Islamabad: President Barack Obama's special envoy to Pakistan praised the country's "very significant" progress in taking back key areas from Taliban militants and said the US would provide more weapons for the fight as well as badly needed economic aid.
Richard Holbrooke began an official visit on Sunday but heavy rain forced him to postpone a trip to the northwestern Swat Valley, a U.S. Embassy official said on condition of anonymity citing embassy policy. Hundreds of thousands of refugees have begun to return to the valley after the military declared it had mostly driven the Taliban from control of the area.
Holbrooke told reporters travelling with him on Saturday that the Pakistani military's success in ending the Taliban's takeover of Swat was a sign of progress, along with the reported death of the militants' leader, Baitullah Mehsud, in a CIA missile strike on August 5.
"I cannot tell whether the Taliban have been destroyed or dispersed as a result of this operation until I go myself," he said. "But one thing that is quite obvious is that security forces regained Swat and Buner from the Taliban, which itself is very significant."
The Taliban takeover of the valley — a scenic alpine enclave that once boasted Pakistan's only ski resort — had become a symbol of the extremists' expansion in the nuclear-armed, mostly Muslim country of 175 million.
Holbrooke said the US planned to provide more helicopters and other equipment such as night-vision goggles to the Pakistani military to aid the fight, as well as give economic help for the cash-strapped government.
Pakistani forces have been winding down their three-month offensive in Swat but still face pockets of militant resistance and violence.
On Saturday, a suicide bomber rammed an explosives-laden car into a checkpoint, killing at least five people. It was the first suicide attack in Swat since July, when the government said its forces had mostly driven out the Pakistani Taliban from the one-time tourist area in its largest offensive against the militants in years. Hundreds of thousands of the roughly two million people who fled during the fighting have been returning amid tight security.

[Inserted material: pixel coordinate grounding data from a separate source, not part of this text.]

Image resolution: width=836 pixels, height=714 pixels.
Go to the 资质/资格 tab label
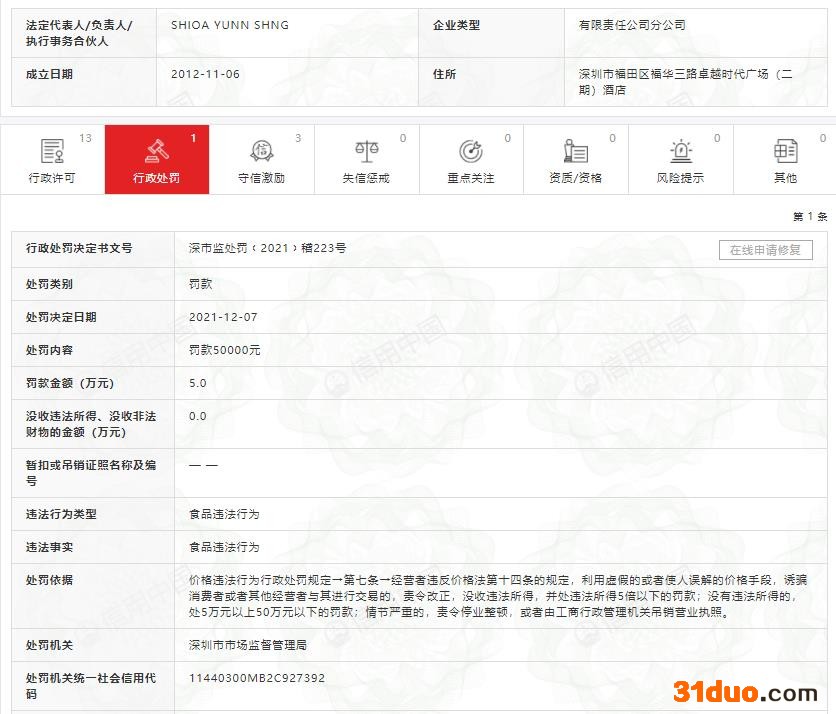click(576, 178)

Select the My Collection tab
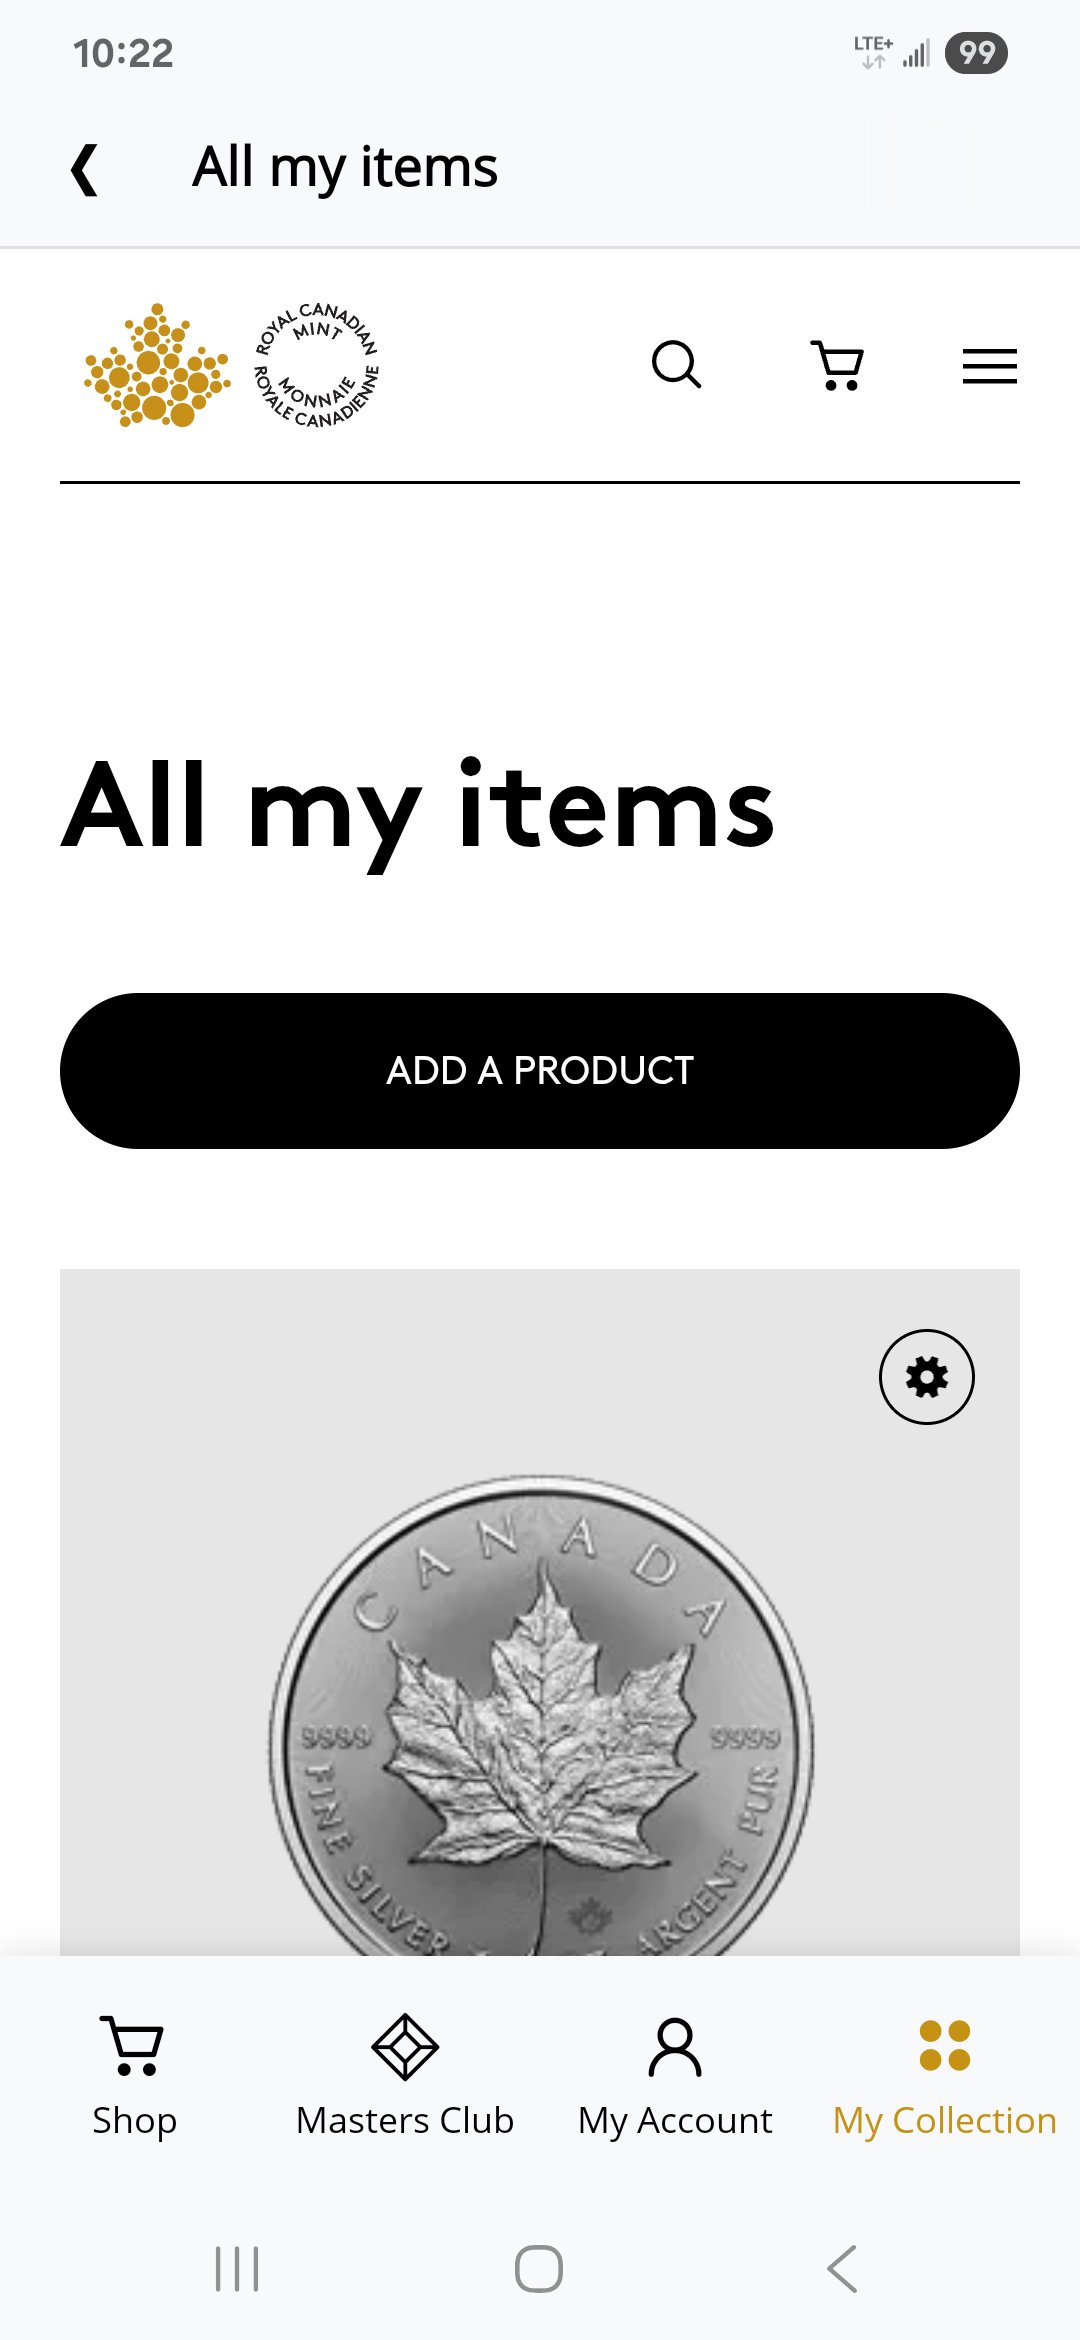click(x=944, y=2120)
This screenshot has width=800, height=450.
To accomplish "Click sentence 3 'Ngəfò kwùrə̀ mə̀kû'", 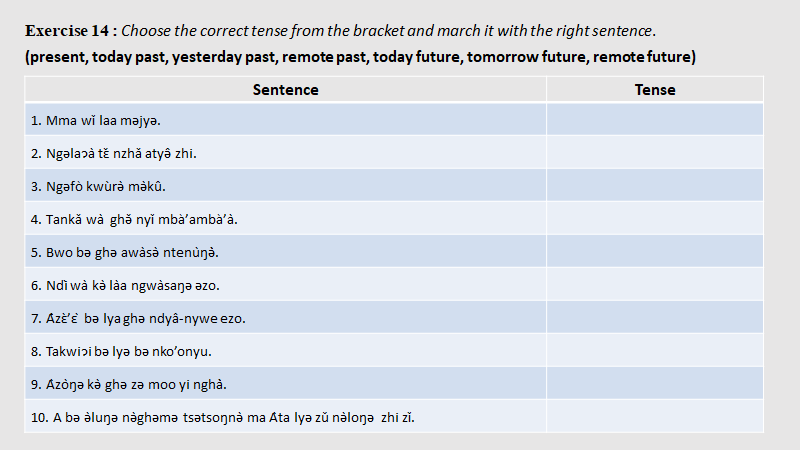I will (x=98, y=186).
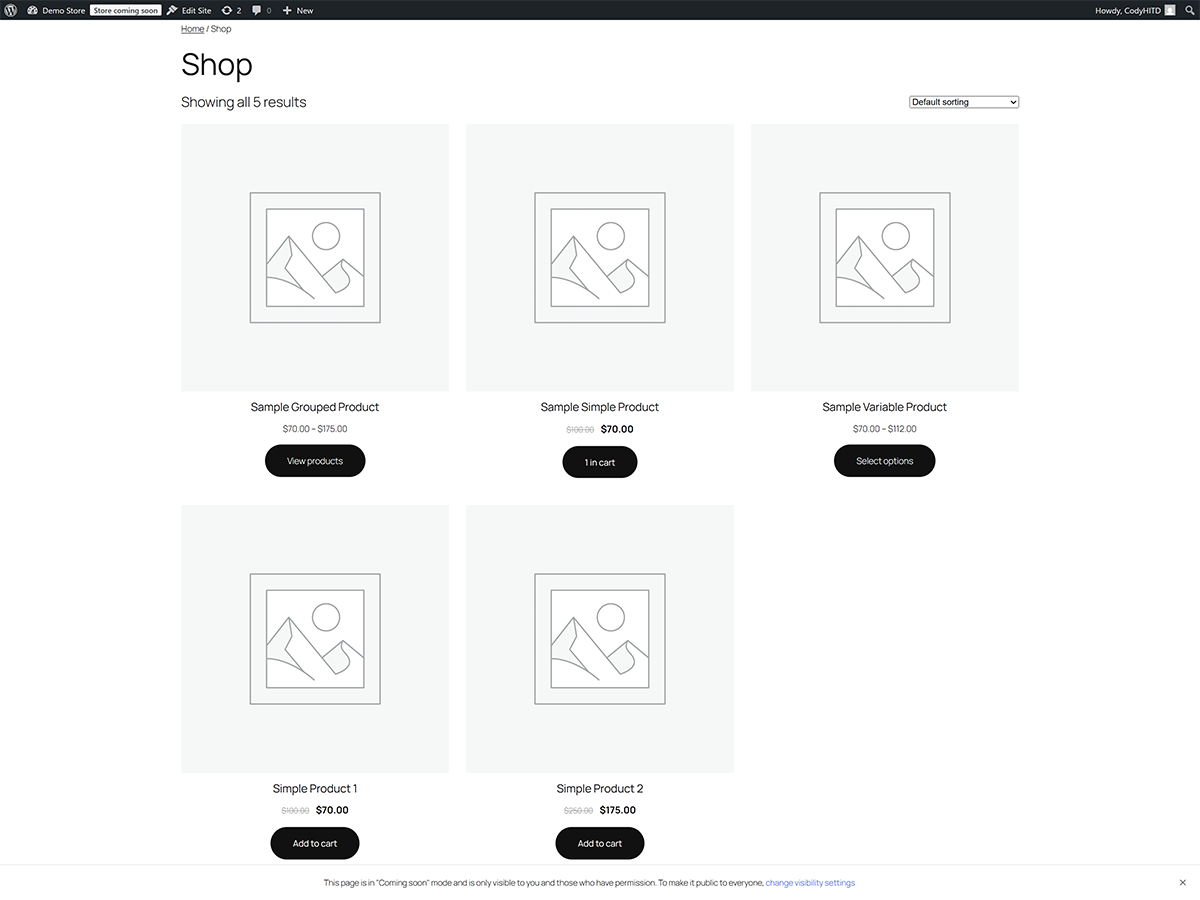1200x900 pixels.
Task: Add Simple Product 1 to cart
Action: coord(314,843)
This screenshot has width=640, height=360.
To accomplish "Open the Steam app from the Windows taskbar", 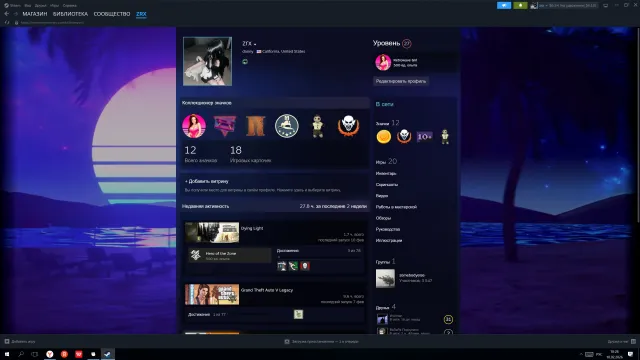I will tap(108, 354).
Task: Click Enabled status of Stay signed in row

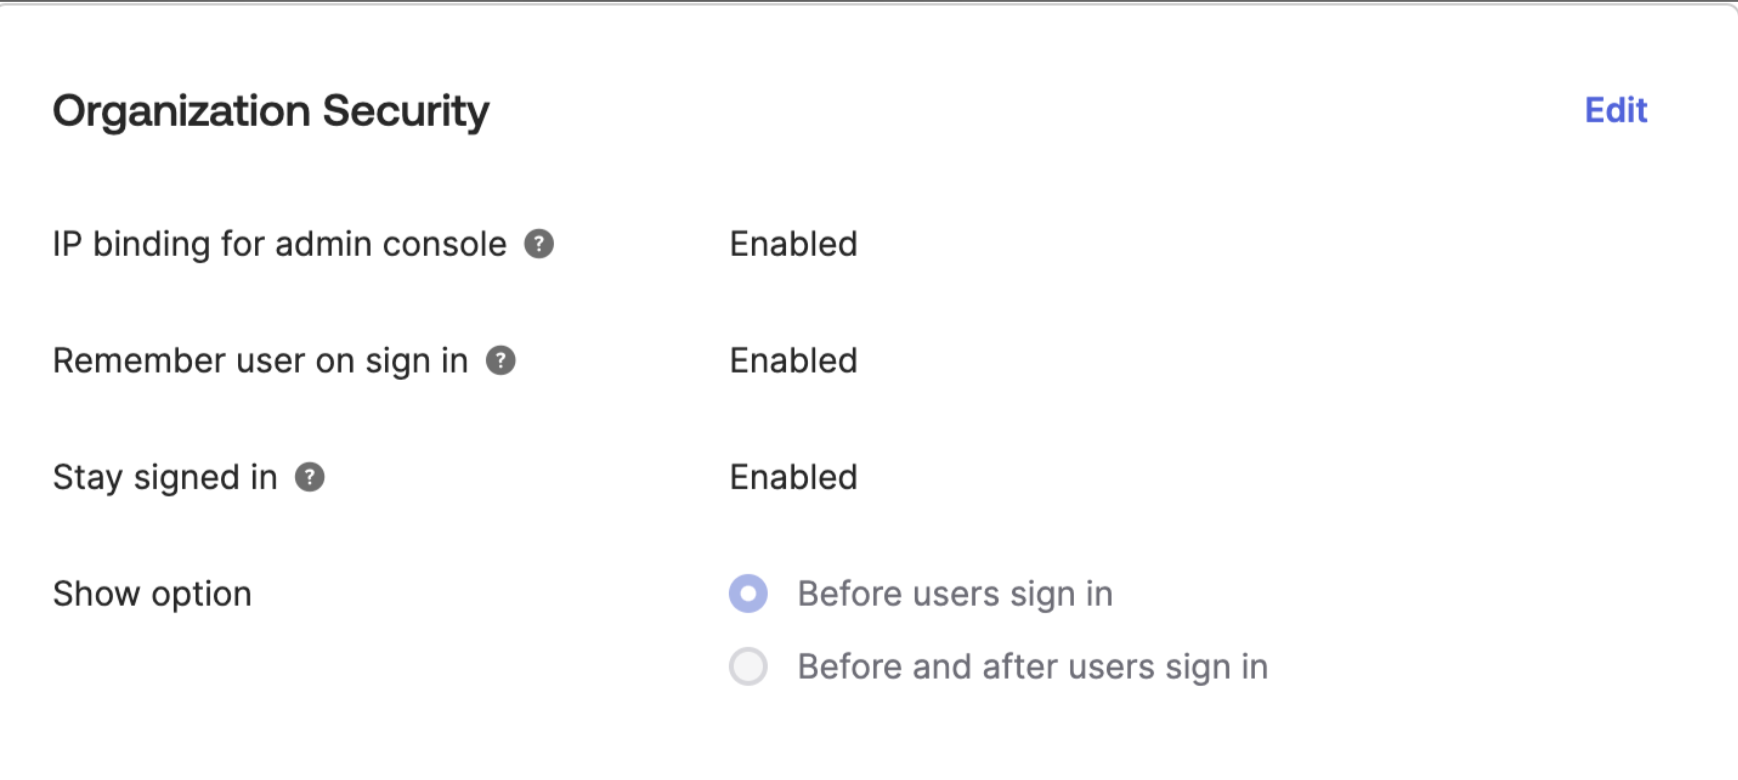Action: (793, 478)
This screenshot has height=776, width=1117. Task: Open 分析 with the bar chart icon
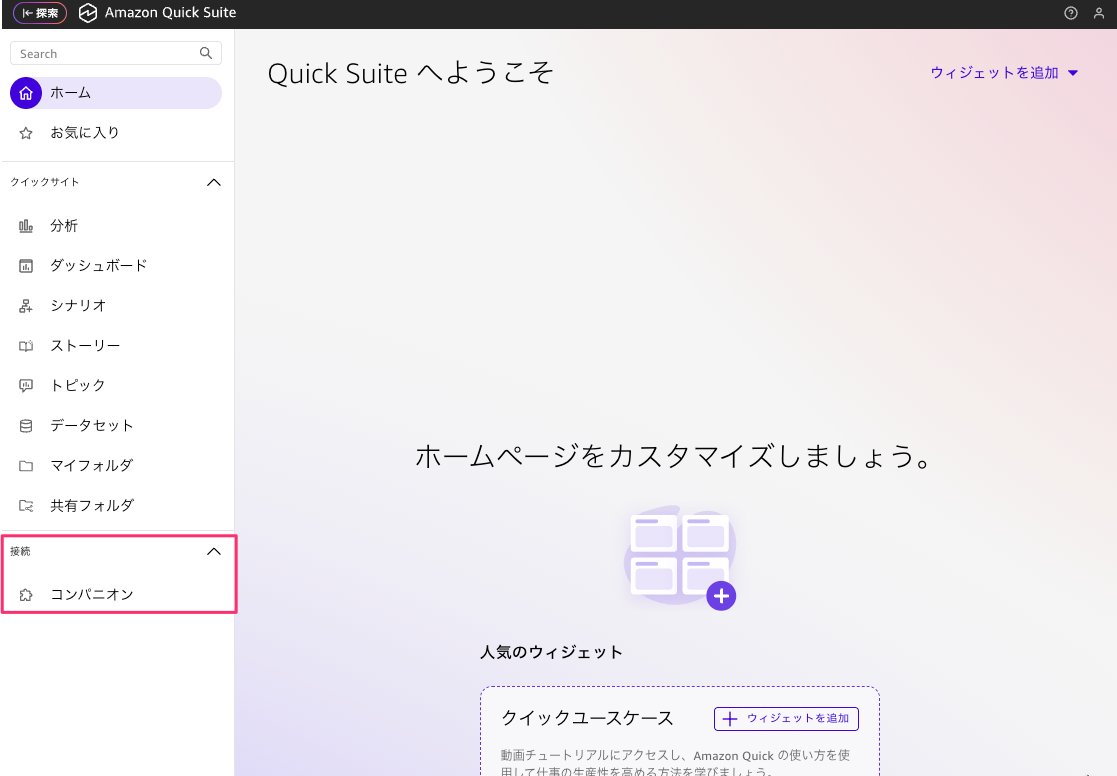pyautogui.click(x=26, y=226)
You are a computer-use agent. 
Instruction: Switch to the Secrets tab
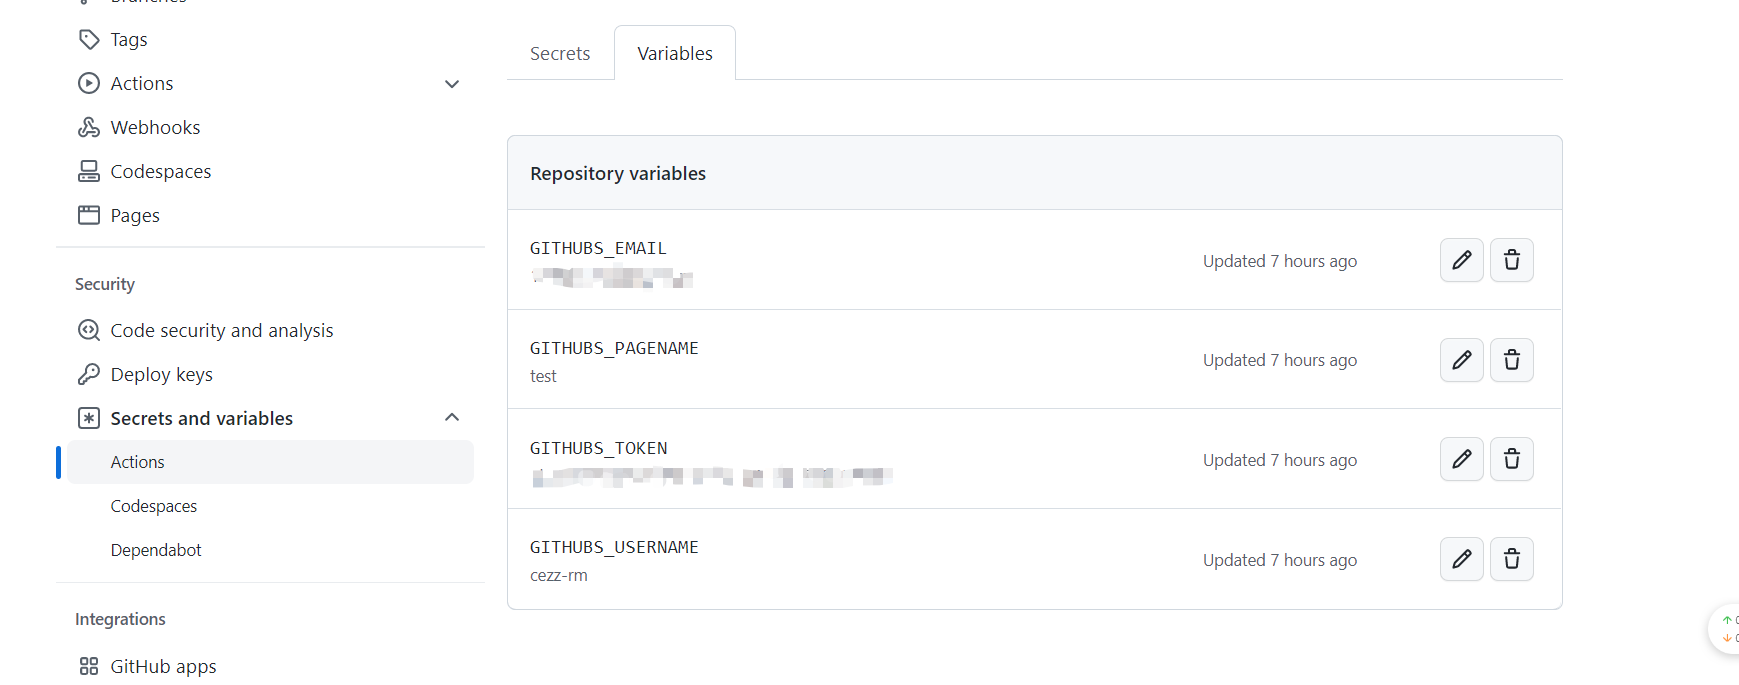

The suicide attack came a day after Swat residents, who had come home, staged celebrations of Pakistan's Independence Day, waving flags and beating drums in a government-sponsored show of normalcy. In some places, women danced in the streets — an act of defiance, since the hard-line Islamist Taliban banned women from public during their rule over the valley.
Pakistan has said troops will remain in Swat until the fighters of Maulana Fazlullah — a notorious Taliban leader whose thousands of followers are blamed for the violence — are eliminated. Although the military says it has killed or captured a number of Fazlullah's commanders, he has evaded capture.
Saturday's suicide attack showed that the Taliban still can strike periodically, though they probably won't be able to retake any territory as long as Army stays in Swat, political and defence analyst Hasan Askari Rizvi said.
"It is a strong message from Taliban. They want to convey that it is not over," Rizvi said. "They want to show that they are not sleeping, and they cannot tolerate people, including women, going into the streets and dancing as happened yesterday on Independence Day."